▸ **EXTRACT TO READ**
:::::

Will self-driving cars cause traffic armageddon?
Self-driving cars have been hailed as the answer to road safety, time efficiency and a whole host of modern malaises. But could they open us up to a world of total traffic turmoil? Luminary CEO Marty Drill ponders the question following a presentation at SXSW.
The cars go round and round in an endless loop. Some cars have been on the roads for years, never getting off the freeway. The air outside is toxic. The passengers wait patiently in the hope that they will one day reach their destination. This plays out in an episode of Doctor Who called Gridlock. The Doctor takes Martha to New Earth, where she is kidnapped by two carjackers and taken to an underground Motorway, where the remainder of humanity on the planet live in perpetual gridlock.
The difference in our future is that the passengers will be able to disembark readily. Welcome to a world where the cars are all self-driving. The cars continue to circle our cities looking for passengers and only stopping for traffic lights, pedestrians (hopefully) and possibly to recharge. Third-party-owned, self-driving cars may ultimately increase the traffic. Welcome to Gridlock.
Our population and city density continue to explode. Our roads and traffic systems were designed for a smaller road population and are arguably at their peak use. We need a new model.
But are self-driving cars really the answer?
This question was explored in a thought-provoking session at this year’s South by Southwest, the world’s largest technology, film and music festival, held in Austin, Texas. The session featured prominent author Malcolm Gladwell and Chris Urmson, CEO of Aurora (a tech company that makes software for self-driving cars).
Urmson argued that “it is not sustainable to have one person in a two-tonne vehicle (clogging our roads)”. He pointed out that “currently 30 percent of cars in San Francisco are engaging in looking for parking, while in Paris it is 80 percent”.
Urmson also highlighted that the introduction of Uber into Manhattan has made the traffic situation worse. Ride sharing transferred many people from the mass transit system back onto the roads. It also added many cars that would have normally been in the garage, that now drive around looking for rides.
Throughout the last 150 years we have been driven in horse and carts, taxis and recently ride sharing services. We give up control on buses, planes and trains. However, for many, we still enjoy driving - though driving to work is often stressful and a waste of time.
There is a real chance that cities will embrace a ‘green zone’ where only self-driving cars are able to enter. This may address the challenge of both gridlock and overcrowded transport systems. Self-driving cars become a multi passenger, third-party-owned transport system.
Giving up the car will be hard for for many, particularly older generations who often link their identity with their car. For many millennials, the expense of cars and limited parking options mean ride sharing and mass transport is their base mode of travel.

:::::

▸ **TASK SET**
#1 In the article on self-driving cars, what percentage of cars in Paris does Urmson say are looking for parking?
#2 Continue the article on self-driving cars from its last paragraph.

:::::

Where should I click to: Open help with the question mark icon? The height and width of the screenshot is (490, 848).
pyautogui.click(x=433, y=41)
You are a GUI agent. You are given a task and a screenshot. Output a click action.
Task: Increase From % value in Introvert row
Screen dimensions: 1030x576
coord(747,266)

:::::

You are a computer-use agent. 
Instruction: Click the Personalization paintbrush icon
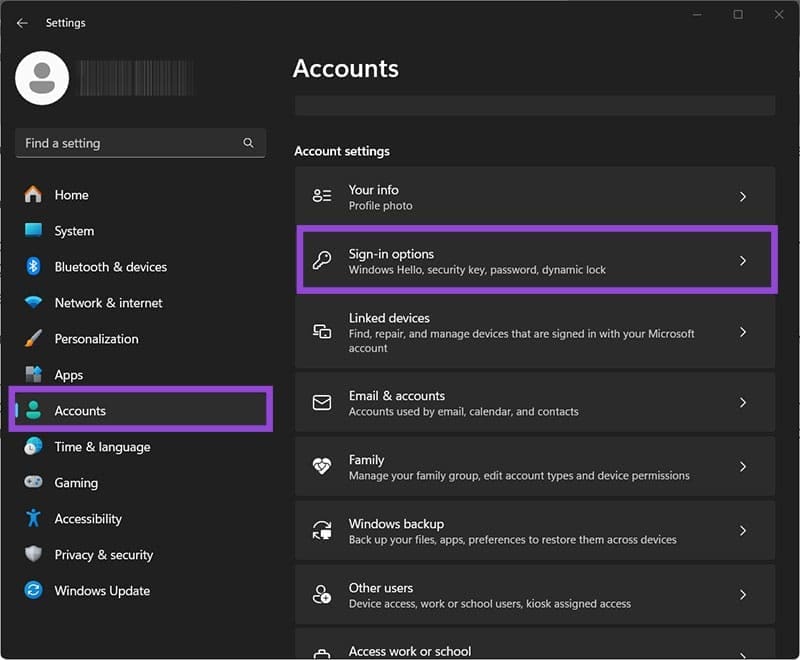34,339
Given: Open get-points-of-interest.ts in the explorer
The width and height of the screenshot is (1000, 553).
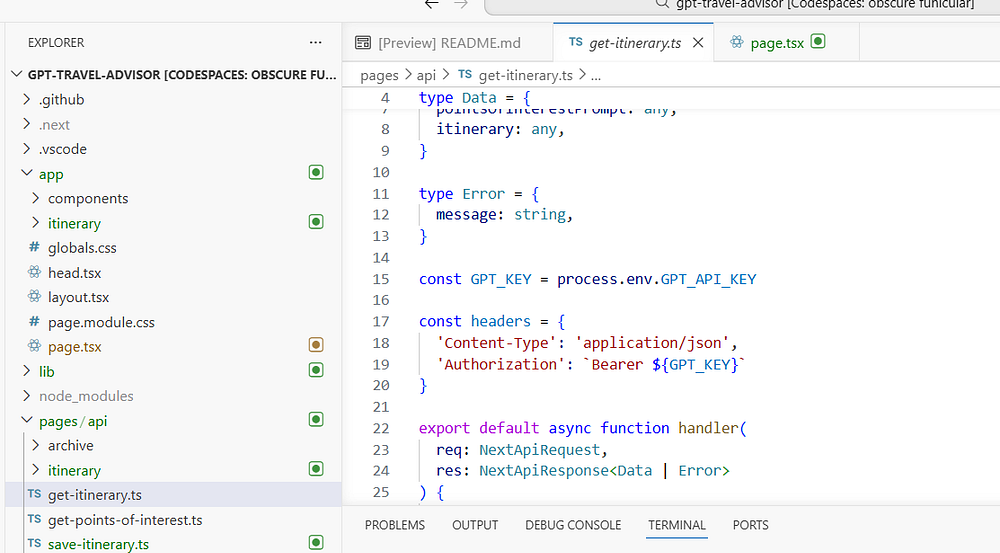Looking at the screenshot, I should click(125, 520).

:::::

▸ **TASK-BY-TASK RESULTS**
#1 80 percent

#2
Human-driven cars and buses are likely to give way to self-driving ride share services that do not need to follow a static route or a familiar path. Driven by computers that calculate the best route for passengers onboard, those it will pick up on the journey and possibly the least impact on traffic.
On the other side of the argument, Gladwell warned that the terrorist threat of the future “could come from self-driving cars”. He highlighted the potential for vulnerability in such a system – the possibility of someone hacking into a company’s system and remotely locking the brakes on thousands of cars causing “say 1000 deaths instantaneously”.
Further, in an accident, who is responsible, the car maker, the car owner, or the passenger? We will need to consider “self-driving cars being subject to the same laws as humans”, he said. However, despite being fearful of a future where the cars drive themselves, Gladwell suggested “the technology is inevitable and socially welcome”.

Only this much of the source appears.